===== Material for this task
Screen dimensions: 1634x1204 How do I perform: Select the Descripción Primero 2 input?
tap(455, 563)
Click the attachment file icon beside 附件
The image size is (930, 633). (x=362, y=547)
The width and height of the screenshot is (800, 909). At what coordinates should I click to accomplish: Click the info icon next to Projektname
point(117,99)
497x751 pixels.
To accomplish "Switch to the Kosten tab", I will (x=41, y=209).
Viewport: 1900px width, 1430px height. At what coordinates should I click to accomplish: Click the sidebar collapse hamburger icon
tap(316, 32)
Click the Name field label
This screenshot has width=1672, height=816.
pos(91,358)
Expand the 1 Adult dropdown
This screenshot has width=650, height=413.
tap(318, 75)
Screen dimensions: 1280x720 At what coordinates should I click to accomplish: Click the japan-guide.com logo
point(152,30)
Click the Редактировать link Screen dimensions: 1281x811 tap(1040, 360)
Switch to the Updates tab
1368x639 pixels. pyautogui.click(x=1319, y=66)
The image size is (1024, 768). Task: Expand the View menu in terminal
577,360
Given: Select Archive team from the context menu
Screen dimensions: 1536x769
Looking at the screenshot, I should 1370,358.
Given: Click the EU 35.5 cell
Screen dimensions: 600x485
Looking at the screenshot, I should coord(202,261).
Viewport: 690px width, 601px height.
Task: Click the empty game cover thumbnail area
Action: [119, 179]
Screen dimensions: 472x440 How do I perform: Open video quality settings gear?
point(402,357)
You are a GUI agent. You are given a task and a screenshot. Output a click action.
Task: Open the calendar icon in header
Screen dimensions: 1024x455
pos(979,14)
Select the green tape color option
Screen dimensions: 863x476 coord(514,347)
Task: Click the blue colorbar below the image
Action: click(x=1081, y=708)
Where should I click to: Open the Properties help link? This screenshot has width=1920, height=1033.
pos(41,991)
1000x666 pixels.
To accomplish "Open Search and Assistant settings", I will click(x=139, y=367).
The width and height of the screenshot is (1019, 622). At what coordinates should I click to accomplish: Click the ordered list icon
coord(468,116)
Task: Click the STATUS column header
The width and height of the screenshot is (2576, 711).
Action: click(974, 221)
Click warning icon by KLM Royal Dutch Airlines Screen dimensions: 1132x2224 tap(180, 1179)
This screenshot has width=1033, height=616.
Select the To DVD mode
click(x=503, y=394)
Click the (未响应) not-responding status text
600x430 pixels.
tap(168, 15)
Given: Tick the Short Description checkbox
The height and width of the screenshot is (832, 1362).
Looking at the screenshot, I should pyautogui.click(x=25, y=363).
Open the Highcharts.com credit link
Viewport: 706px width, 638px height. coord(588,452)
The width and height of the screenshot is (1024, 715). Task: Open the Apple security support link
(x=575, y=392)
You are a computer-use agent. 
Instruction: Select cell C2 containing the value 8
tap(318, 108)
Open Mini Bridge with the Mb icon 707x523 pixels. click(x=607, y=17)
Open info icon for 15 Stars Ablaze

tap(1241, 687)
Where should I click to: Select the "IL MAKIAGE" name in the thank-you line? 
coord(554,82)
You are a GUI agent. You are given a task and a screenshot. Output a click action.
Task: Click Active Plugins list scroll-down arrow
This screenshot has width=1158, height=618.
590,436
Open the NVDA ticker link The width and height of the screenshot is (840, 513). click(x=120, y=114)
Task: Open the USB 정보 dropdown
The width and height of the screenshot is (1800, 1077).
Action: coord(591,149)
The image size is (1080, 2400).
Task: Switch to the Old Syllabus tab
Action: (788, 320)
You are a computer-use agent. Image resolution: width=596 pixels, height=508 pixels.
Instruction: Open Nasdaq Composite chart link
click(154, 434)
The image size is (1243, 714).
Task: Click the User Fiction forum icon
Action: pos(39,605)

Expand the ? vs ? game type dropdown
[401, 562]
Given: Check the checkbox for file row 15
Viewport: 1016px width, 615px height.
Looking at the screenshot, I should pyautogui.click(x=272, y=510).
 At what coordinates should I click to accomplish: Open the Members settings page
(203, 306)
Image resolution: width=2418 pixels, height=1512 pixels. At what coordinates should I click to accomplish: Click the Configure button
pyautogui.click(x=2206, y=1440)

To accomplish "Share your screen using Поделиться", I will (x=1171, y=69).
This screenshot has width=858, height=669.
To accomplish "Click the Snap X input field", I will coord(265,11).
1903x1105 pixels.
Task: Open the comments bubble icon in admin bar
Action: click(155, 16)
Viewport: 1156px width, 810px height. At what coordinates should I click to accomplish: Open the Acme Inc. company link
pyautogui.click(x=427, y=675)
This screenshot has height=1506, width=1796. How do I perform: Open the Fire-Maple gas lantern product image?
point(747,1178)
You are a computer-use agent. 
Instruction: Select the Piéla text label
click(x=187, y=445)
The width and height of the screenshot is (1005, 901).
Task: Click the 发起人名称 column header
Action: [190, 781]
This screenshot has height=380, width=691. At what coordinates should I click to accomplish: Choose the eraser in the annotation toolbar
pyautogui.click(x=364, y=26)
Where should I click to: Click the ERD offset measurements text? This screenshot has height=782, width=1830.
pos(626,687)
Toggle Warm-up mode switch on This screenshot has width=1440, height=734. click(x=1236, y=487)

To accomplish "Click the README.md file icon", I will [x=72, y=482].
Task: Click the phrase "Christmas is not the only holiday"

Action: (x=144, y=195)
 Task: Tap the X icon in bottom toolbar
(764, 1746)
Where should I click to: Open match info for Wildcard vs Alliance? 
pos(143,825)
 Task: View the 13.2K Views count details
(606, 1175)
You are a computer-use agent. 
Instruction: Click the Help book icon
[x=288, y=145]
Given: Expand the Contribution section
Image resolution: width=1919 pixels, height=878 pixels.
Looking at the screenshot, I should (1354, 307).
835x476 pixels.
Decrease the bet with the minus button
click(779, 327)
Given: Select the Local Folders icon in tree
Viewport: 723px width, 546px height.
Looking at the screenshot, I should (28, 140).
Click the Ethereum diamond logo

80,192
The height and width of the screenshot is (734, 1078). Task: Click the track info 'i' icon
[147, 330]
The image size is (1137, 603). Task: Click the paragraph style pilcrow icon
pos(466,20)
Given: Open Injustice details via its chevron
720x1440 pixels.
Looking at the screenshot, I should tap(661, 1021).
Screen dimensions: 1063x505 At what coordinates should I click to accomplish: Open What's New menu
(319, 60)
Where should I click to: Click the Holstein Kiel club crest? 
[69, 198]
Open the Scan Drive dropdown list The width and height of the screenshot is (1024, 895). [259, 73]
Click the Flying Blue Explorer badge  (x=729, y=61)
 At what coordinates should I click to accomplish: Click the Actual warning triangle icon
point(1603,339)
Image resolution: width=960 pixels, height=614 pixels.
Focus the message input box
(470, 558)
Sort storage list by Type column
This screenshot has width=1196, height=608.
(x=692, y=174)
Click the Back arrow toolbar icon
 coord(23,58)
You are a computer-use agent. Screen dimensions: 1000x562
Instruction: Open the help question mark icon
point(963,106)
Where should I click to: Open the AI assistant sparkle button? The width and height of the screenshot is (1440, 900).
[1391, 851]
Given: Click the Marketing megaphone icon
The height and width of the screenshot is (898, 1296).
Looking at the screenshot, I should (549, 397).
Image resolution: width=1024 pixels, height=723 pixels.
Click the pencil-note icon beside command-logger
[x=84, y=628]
==========
» Exercise description
All entries are to be copied exactly as they read.

» Response
Screen dimensions: 1634x1204 How do I perform: Select the Descripción Primero 2 input?
tap(455, 563)
Click the attachment file icon beside 附件
The image size is (930, 633). (x=362, y=547)
The width and height of the screenshot is (800, 909). At what coordinates should I click to accomplish: Click the info icon next to Projektname
point(117,99)
497x751 pixels.
To accomplish "Switch to the Kosten tab", I will (x=41, y=209).
Viewport: 1900px width, 1430px height. At what coordinates should I click to accomplish: Click the sidebar collapse hamburger icon
tap(316, 32)
Click the Name field label
This screenshot has width=1672, height=816.
pos(91,358)
Expand the 1 Adult dropdown
This screenshot has width=650, height=413.
tap(318, 75)
Screen dimensions: 1280x720 At what coordinates should I click to accomplish: Click the japan-guide.com logo
point(152,30)
Click the Редактировать link Screen dimensions: 1281x811 tap(1040, 360)
Switch to the Updates tab
1368x639 pixels. pyautogui.click(x=1319, y=66)
The image size is (1024, 768). Task: Expand the View menu in terminal
577,360
Given: Select Archive team from the context menu
Screen dimensions: 1536x769
Looking at the screenshot, I should 1370,358.
Given: Click the EU 35.5 cell
Screen dimensions: 600x485
Looking at the screenshot, I should coord(202,261).
Viewport: 690px width, 601px height.
Task: Click the empty game cover thumbnail area
Action: [119, 179]
Screen dimensions: 472x440 How do I perform: Open video quality settings gear?
point(402,357)
You are a GUI agent. You are given a task and a screenshot. Output a click action.
Task: Open the calendar icon in header
Screen dimensions: 1024x455
pos(979,14)
Select the green tape color option
Screen dimensions: 863x476 coord(514,347)
Task: Click the blue colorbar below the image
Action: click(x=1081, y=708)
Where should I click to: Open the Properties help link? This screenshot has width=1920, height=1033.
pos(41,991)
1000x666 pixels.
To accomplish "Open Search and Assistant settings", I will click(x=139, y=367).
The width and height of the screenshot is (1019, 622). At what coordinates should I click to accomplish: Click the ordered list icon
coord(468,116)
Task: Click the STATUS column header
The width and height of the screenshot is (2576, 711).
Action: click(974, 221)
Click warning icon by KLM Royal Dutch Airlines Screen dimensions: 1132x2224 tap(180, 1179)
This screenshot has width=1033, height=616.
Select the To DVD mode
click(x=503, y=394)
Click the (未响应) not-responding status text
600x430 pixels.
tap(168, 15)
Given: Tick the Short Description checkbox
The height and width of the screenshot is (832, 1362).
Looking at the screenshot, I should pyautogui.click(x=25, y=363).
Open the Highcharts.com credit link
Viewport: 706px width, 638px height. coord(588,452)
The width and height of the screenshot is (1024, 715). Task: Open the Apple security support link
(x=575, y=392)
You are a computer-use agent. 
Instruction: Select cell C2 containing the value 8
tap(318, 108)
Open Mini Bridge with the Mb icon 707x523 pixels. click(x=607, y=17)
Open info icon for 15 Stars Ablaze

tap(1241, 687)
Where should I click to: Select the "IL MAKIAGE" name in the thank-you line? 
coord(554,82)
You are a GUI agent. You are given a task and a screenshot. Output a click action.
Task: Click Active Plugins list scroll-down arrow
This screenshot has width=1158, height=618.
590,436
Open the NVDA ticker link The width and height of the screenshot is (840, 513). click(x=120, y=114)
Task: Open the USB 정보 dropdown
The width and height of the screenshot is (1800, 1077).
Action: coord(591,149)
The image size is (1080, 2400).
Task: Switch to the Old Syllabus tab
Action: (788, 320)
You are a computer-use agent. Image resolution: width=596 pixels, height=508 pixels.
Instruction: Open Nasdaq Composite chart link
click(154, 434)
The image size is (1243, 714).
Task: Click the User Fiction forum icon
Action: pos(39,605)

Expand the ? vs ? game type dropdown
[401, 562]
Given: Check the checkbox for file row 15
Viewport: 1016px width, 615px height.
Looking at the screenshot, I should pyautogui.click(x=272, y=510).
 At what coordinates should I click to accomplish: Open the Members settings page
(203, 306)
Image resolution: width=2418 pixels, height=1512 pixels. At what coordinates should I click to accomplish: Click the Configure button
pyautogui.click(x=2206, y=1440)

To accomplish "Share your screen using Поделиться", I will (x=1171, y=69).
This screenshot has width=858, height=669.
To accomplish "Click the Snap X input field", I will coord(265,11).
1903x1105 pixels.
Task: Open the comments bubble icon in admin bar
Action: click(155, 16)
Viewport: 1156px width, 810px height. At what coordinates should I click to accomplish: Open the Acme Inc. company link
pyautogui.click(x=427, y=675)
This screenshot has height=1506, width=1796. How do I perform: Open the Fire-Maple gas lantern product image?
point(747,1178)
You are a computer-use agent. 
Instruction: Select the Piéla text label
click(x=187, y=445)
The width and height of the screenshot is (1005, 901).
Task: Click the 发起人名称 column header
Action: [190, 781]
This screenshot has height=380, width=691. At what coordinates should I click to accomplish: Choose the eraser in the annotation toolbar
pyautogui.click(x=364, y=26)
Where should I click to: Click the ERD offset measurements text? This screenshot has height=782, width=1830.
pos(626,687)
Toggle Warm-up mode switch on This screenshot has width=1440, height=734. click(x=1236, y=487)

To accomplish "Click the README.md file icon", I will [x=72, y=482].
Task: Click the phrase "Christmas is not the only holiday"

Action: (x=144, y=195)
 Task: Tap the X icon in bottom toolbar
(764, 1746)
Where should I click to: Open match info for Wildcard vs Alliance? 
pos(143,825)
 Task: View the 13.2K Views count details
(606, 1175)
You are a computer-use agent. 
Instruction: Click the Help book icon
[x=288, y=145]
Given: Expand the Contribution section
Image resolution: width=1919 pixels, height=878 pixels.
Looking at the screenshot, I should (1354, 307).
835x476 pixels.
Decrease the bet with the minus button
click(779, 327)
Given: Select the Local Folders icon in tree
Viewport: 723px width, 546px height.
Looking at the screenshot, I should (28, 140).
Click the Ethereum diamond logo

80,192
The height and width of the screenshot is (734, 1078). Task: Click the track info 'i' icon
[147, 330]
The image size is (1137, 603). Task: Click the paragraph style pilcrow icon
pos(466,20)
Given: Open Injustice details via its chevron
720x1440 pixels.
Looking at the screenshot, I should tap(661, 1021).
Screen dimensions: 1063x505 At what coordinates should I click to accomplish: Open What's New menu
(319, 60)
Where should I click to: Click the Holstein Kiel club crest? 
[69, 198]
Open the Scan Drive dropdown list The width and height of the screenshot is (1024, 895). [259, 73]
Click the Flying Blue Explorer badge  (x=729, y=61)
 At what coordinates should I click to accomplish: Click the Actual warning triangle icon
point(1603,339)
Image resolution: width=960 pixels, height=614 pixels.
Focus the message input box
(470, 558)
Sort storage list by Type column
This screenshot has width=1196, height=608.
(x=692, y=174)
Click the Back arrow toolbar icon
 coord(23,58)
You are a computer-use agent. Screen dimensions: 1000x562
Instruction: Open the help question mark icon
point(963,106)
Where should I click to: Open the AI assistant sparkle button? The width and height of the screenshot is (1440, 900).
[1391, 851]
Given: Click the Marketing megaphone icon
The height and width of the screenshot is (898, 1296).
Looking at the screenshot, I should (549, 397).
Image resolution: width=1024 pixels, height=723 pixels.
Click the pencil-note icon beside command-logger
[x=84, y=628]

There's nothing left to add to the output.